* Problem statement *
Could you output every line of the material below verbatim, omitting the pictures?

Pointing data for screenshots:

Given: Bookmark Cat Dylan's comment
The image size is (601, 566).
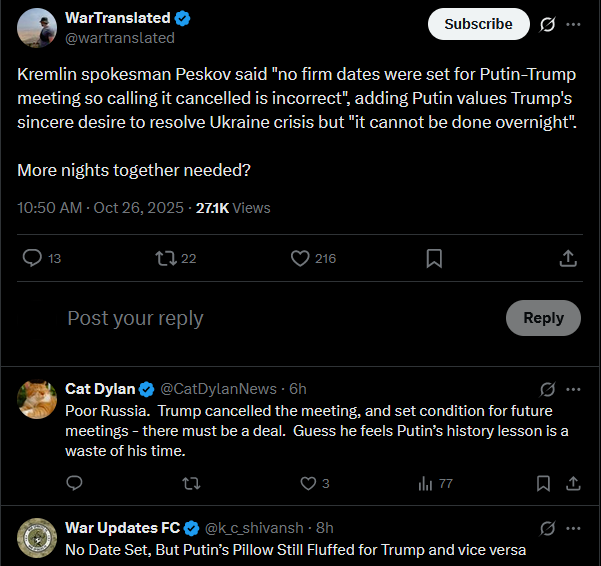Looking at the screenshot, I should point(543,483).
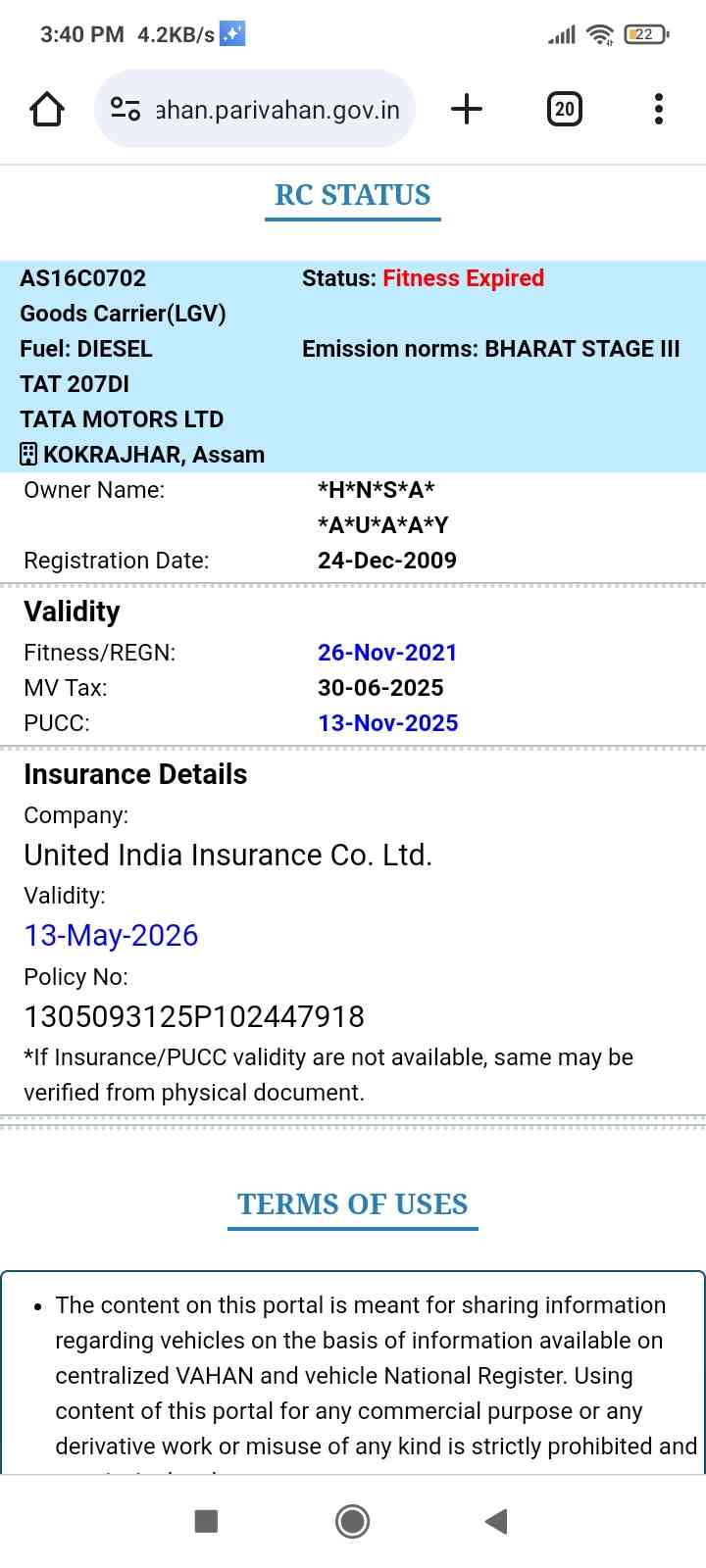Tap the Fitness/REGN date 26-Nov-2021
This screenshot has height=1568, width=706.
pos(387,653)
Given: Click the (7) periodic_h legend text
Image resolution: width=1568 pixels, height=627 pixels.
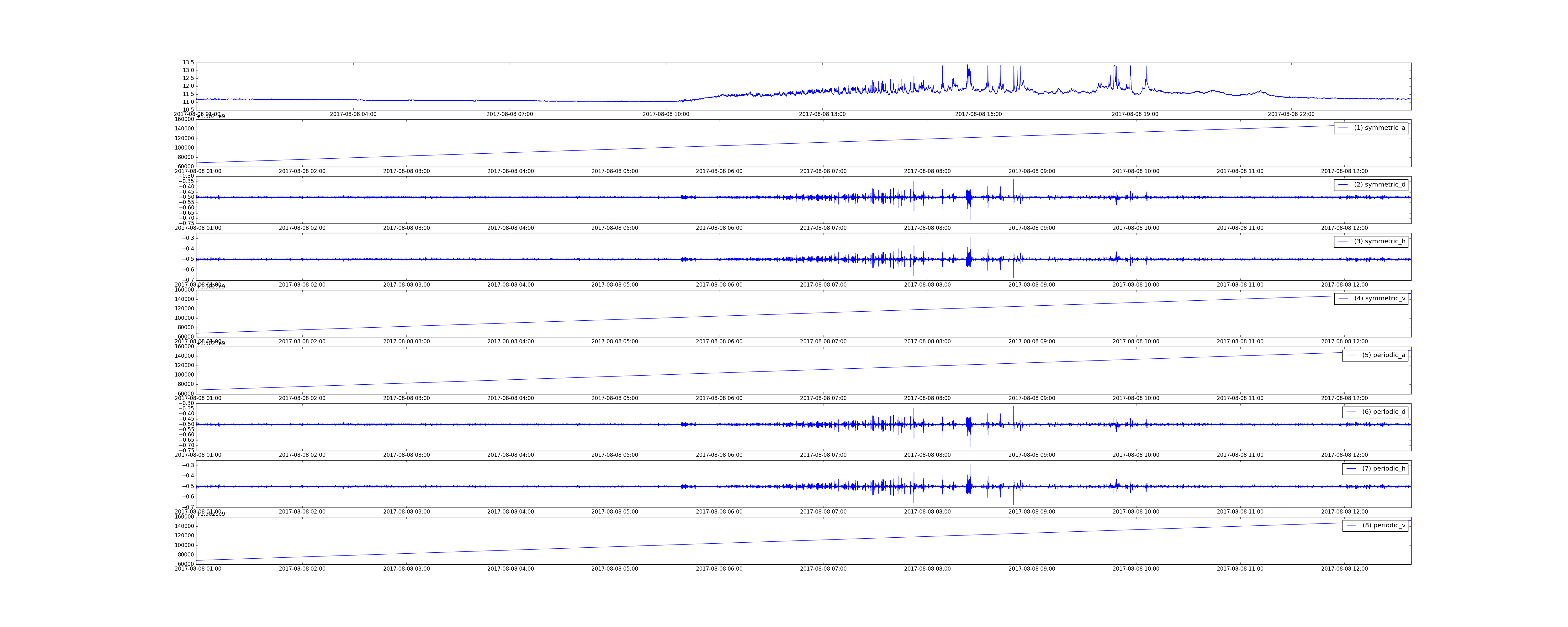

* Reply *
Given: Bookmark Cat Dylan's comment
The image size is (601, 566).
Looking at the screenshot, I should point(543,483).
Tap the Fitness/REGN date 26-Nov-2021
This screenshot has height=1568, width=706.
pos(387,653)
Given: Click the (7) periodic_h legend text
Image resolution: width=1568 pixels, height=627 pixels.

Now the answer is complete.